● **Task description**
What is needed is a word-for-word copy of the lines below from the one with "Government Schemes (738, 37)" through the one with "[Visit Us On Pinterest]", both included, with every picture left out.
--- Extracted entries Enclosed Below ---
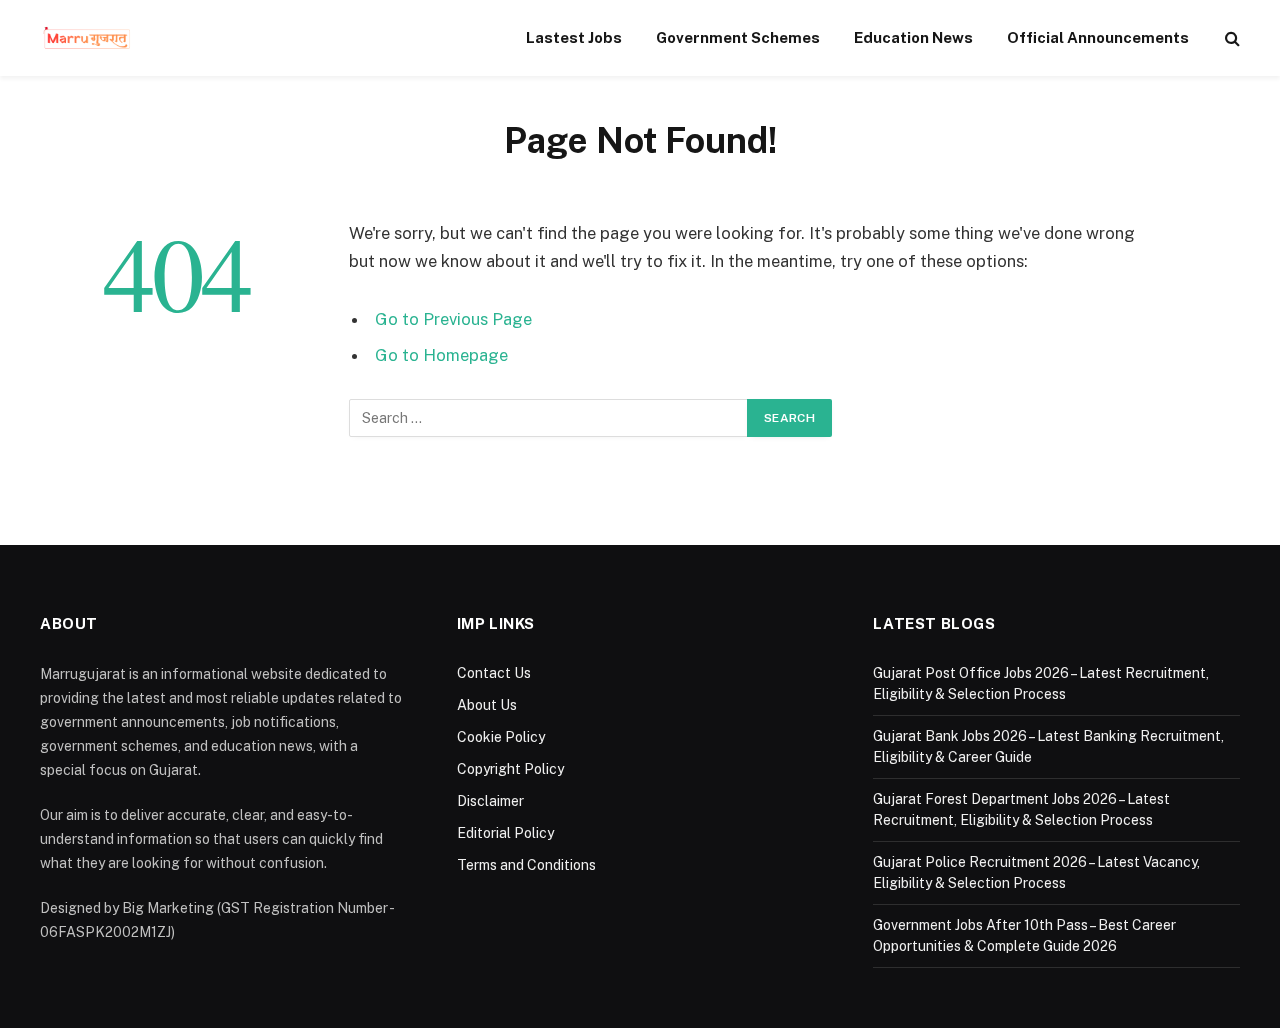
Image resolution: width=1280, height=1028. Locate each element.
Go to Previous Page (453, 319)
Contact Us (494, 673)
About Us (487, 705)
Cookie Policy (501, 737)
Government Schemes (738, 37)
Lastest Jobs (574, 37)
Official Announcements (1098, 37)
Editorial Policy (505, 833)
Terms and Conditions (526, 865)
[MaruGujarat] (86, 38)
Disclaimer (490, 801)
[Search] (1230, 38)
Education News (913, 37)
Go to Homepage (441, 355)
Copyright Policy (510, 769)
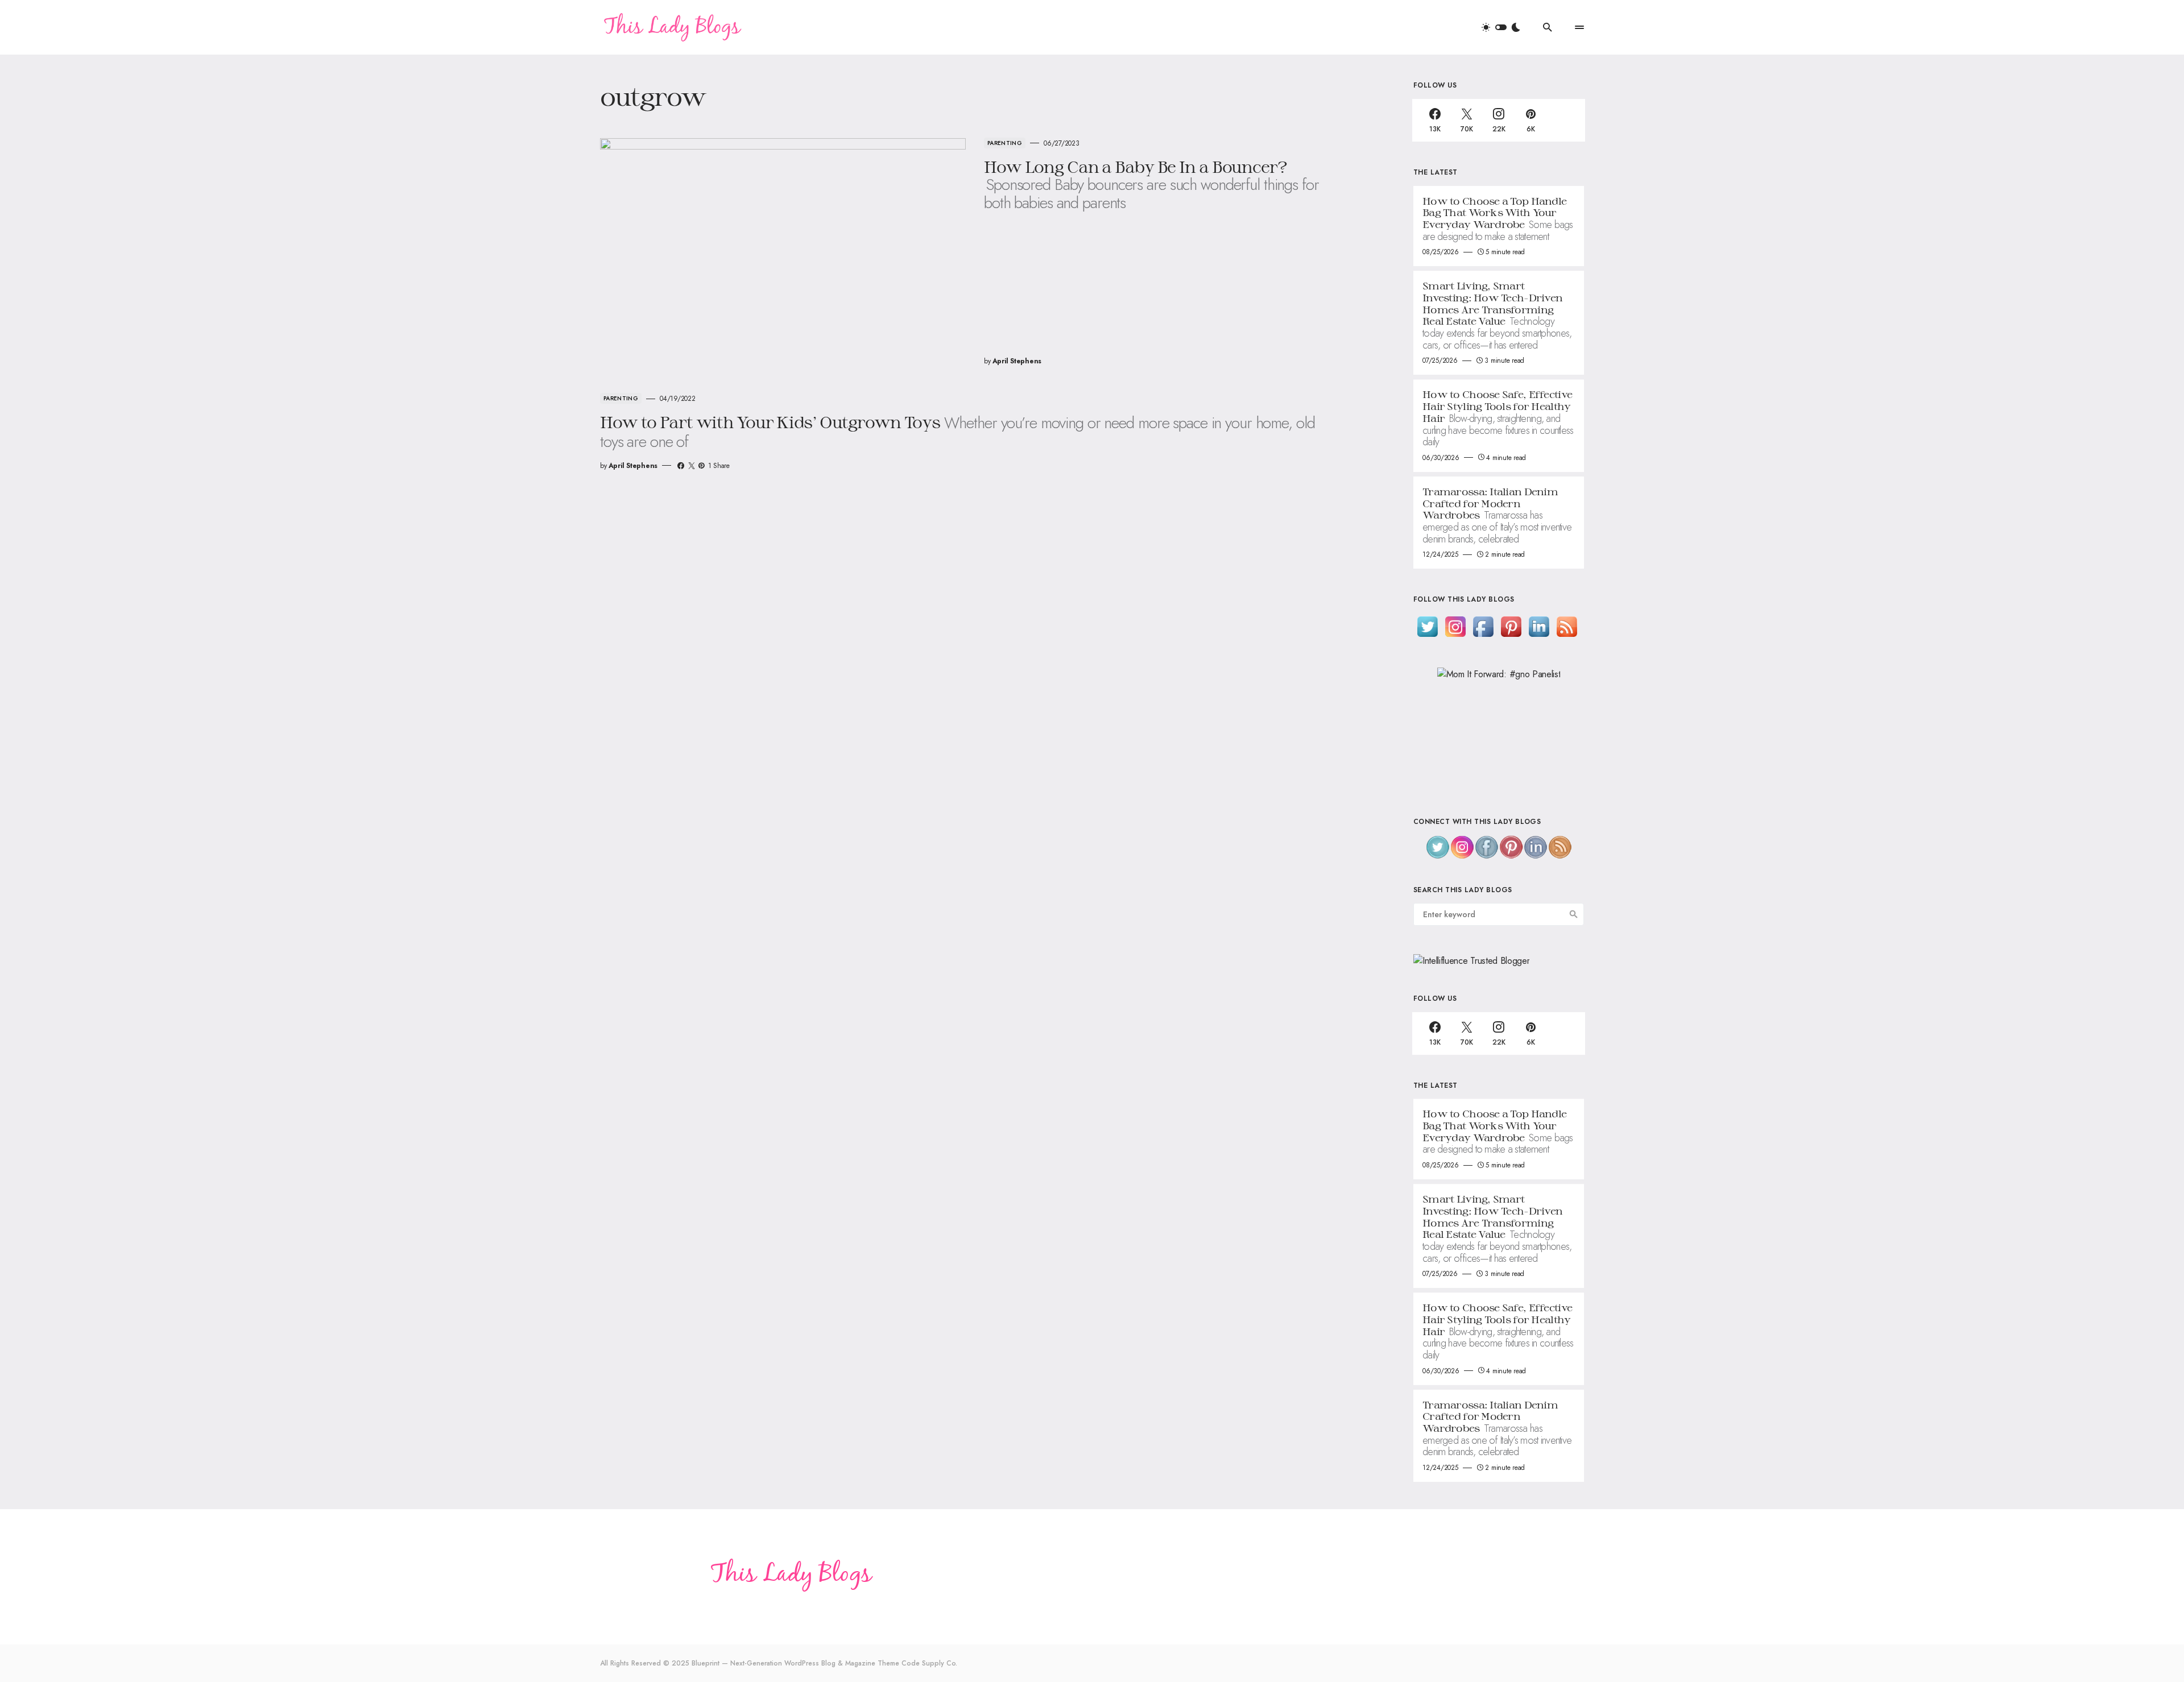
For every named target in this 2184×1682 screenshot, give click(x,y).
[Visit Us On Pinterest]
--- End of Enclosed Extracted entries ---
--- Extracted entries Enclosed Below ---
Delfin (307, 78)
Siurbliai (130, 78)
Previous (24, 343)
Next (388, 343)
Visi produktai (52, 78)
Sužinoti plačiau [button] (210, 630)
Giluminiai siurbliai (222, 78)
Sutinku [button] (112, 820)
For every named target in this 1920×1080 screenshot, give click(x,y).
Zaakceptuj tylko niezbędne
--- End of Enclosed Extracted entries ---
--- Extracted entries Enclosed Below ---
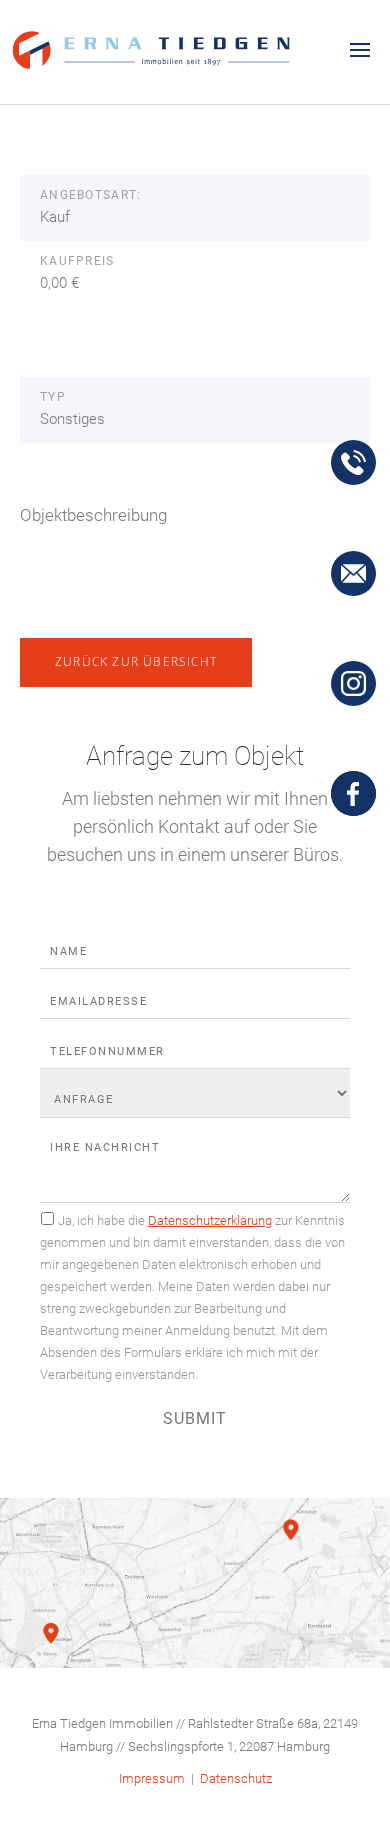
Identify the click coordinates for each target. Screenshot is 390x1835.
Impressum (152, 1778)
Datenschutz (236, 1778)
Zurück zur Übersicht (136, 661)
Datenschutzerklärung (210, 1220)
--- End of Enclosed Extracted entries ---
● **Exercise output**
Government Schemes (738, 37)
Lastest Jobs (574, 37)
Official Announcements (1098, 37)
Editorial Policy (505, 833)
Terms and Conditions (526, 865)
[MaruGujarat] (86, 38)
Disclaimer (490, 801)
[Search] (1230, 38)
Education News (913, 37)
Go to Homepage (441, 355)
Copyright Policy (510, 769)
For every named target in this 2184×1682 screenshot, give click(x,y).
[Visit Us On Pinterest]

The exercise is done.